Si cresce ancora, e molto, con i Julie’s Haircut. A questo punto il pubblico è folto e comincia a partecipare intensamente ai concerti. Come dargli torto, di fronte agli spaziali emiliani? I giochi di luci aiutano le loro atmosfere, come se ce ne fosse bisogno. In effetti bastano l’elettronica e le reiterazioni delle stringhe a dilatare lo spazio e renderlo ipnotico. Si può ballare, battere le mani, o meglio rimanere sospesi in aria e lasciare i sensi in balia delle note, spesso prive di voce. Non potendo, ci si limita ad applaudire la psichedelia krautiana avvolgente che fluisce dal palco. Notevole.

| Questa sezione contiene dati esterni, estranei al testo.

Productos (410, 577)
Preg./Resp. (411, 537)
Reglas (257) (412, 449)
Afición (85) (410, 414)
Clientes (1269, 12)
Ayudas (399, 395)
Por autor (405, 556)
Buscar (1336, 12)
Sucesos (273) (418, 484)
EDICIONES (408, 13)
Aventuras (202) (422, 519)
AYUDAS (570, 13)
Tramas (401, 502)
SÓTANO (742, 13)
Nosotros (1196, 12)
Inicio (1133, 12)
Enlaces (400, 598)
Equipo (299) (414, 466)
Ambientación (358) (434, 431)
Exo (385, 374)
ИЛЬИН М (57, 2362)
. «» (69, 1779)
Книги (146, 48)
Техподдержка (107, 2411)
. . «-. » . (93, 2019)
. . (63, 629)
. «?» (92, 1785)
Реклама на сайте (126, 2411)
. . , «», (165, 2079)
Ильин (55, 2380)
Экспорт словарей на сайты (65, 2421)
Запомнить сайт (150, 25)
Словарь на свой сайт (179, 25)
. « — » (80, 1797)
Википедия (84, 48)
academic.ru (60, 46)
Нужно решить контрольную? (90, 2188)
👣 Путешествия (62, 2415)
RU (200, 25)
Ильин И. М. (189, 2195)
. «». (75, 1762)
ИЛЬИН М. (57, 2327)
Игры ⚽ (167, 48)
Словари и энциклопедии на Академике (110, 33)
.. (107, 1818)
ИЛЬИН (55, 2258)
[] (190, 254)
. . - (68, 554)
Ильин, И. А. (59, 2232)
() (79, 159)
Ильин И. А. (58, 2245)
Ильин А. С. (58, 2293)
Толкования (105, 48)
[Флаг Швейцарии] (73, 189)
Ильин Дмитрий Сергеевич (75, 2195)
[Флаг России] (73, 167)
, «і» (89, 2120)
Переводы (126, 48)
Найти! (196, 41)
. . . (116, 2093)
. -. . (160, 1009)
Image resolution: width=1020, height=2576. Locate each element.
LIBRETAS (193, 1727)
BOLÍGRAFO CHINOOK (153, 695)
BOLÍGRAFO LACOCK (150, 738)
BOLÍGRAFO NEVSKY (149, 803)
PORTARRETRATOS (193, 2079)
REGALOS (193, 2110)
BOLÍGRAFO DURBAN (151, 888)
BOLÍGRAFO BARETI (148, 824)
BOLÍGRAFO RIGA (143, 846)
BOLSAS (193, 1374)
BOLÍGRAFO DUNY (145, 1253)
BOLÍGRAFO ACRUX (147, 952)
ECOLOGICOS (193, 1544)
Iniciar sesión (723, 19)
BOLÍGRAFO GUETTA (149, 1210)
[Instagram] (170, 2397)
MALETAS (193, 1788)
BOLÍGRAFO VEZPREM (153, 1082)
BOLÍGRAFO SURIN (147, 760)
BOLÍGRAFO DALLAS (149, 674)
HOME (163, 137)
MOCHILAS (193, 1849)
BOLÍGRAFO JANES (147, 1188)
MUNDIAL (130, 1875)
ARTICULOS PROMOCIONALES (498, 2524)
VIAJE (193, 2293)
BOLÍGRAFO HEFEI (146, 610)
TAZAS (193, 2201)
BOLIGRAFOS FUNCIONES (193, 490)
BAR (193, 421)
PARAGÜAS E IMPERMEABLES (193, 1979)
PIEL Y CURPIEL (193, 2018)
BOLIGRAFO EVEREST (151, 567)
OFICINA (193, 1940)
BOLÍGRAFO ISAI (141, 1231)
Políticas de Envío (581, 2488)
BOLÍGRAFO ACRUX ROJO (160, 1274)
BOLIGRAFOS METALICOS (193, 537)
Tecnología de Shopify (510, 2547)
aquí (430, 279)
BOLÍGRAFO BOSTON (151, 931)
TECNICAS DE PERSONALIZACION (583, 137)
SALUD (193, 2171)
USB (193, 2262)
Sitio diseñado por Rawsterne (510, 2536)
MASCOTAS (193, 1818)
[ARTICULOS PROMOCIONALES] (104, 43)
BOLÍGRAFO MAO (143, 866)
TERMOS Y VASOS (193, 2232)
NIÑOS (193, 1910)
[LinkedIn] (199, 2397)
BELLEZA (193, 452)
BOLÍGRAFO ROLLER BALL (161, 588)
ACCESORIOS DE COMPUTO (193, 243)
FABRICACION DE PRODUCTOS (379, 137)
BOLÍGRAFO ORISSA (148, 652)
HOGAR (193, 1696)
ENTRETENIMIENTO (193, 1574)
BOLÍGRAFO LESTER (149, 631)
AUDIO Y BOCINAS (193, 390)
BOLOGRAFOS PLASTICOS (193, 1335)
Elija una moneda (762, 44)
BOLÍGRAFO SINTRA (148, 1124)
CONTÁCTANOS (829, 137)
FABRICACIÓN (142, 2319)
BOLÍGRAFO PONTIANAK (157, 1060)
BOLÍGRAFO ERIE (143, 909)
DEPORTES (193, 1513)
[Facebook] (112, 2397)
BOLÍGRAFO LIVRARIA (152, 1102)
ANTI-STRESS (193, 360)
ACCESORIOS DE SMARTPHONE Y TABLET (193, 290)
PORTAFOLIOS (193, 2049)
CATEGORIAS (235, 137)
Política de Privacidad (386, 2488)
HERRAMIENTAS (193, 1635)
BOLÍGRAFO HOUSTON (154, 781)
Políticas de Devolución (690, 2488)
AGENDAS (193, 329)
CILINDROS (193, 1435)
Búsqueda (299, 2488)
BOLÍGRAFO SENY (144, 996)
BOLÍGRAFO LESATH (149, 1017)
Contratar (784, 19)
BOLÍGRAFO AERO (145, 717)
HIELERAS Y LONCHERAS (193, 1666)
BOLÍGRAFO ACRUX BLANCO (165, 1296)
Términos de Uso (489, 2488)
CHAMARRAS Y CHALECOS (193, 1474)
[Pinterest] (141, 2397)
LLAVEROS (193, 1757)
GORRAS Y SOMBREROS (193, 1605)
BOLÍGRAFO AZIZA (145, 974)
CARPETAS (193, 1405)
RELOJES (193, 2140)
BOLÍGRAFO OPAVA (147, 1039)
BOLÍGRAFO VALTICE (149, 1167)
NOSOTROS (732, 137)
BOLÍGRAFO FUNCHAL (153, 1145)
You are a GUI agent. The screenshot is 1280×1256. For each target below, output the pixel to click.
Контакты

Proprio sotto il palco, invece, si accalcano i fotografi e il loro numero sale vistosamente per gli headliner, se un termine del genere può avere senso in questo contesto. La formazione è piuttosto curiosa: una voce, una chitarra, un violoncello, una batteria e le tastiere. Li definiscono folk punk, ma se un’etichetta del genere vi fa venire in mente i Dropkick Murphys avete due problemi. Per prima cosa avreste fatto meglio a pensare ai Pogues, e poi è meglio verificare di persona che i Marta Sui Tubi sono ben altro. Il loro cantato italiano è spesso convulso, rapidissimo e schizofrenico, sicuramente il maggiore punto di forza. Precisi quanto eclettici, difficili da definire quanto facili da apprezzare, tramutano la stravaganza della propria composizione in idee ben chiare ed efficaci. Anche loro, come quasi tutti gli altri sul palco, non rinunciano alla denuncia sociale, quasi irrinunciabile in una giornata dedicata al voto. Allo stesso modo, come e più di tutti gli altri, contribuiscono alla riuscita di un festival piacevole e vivibile. Lunga vita al MIAMI!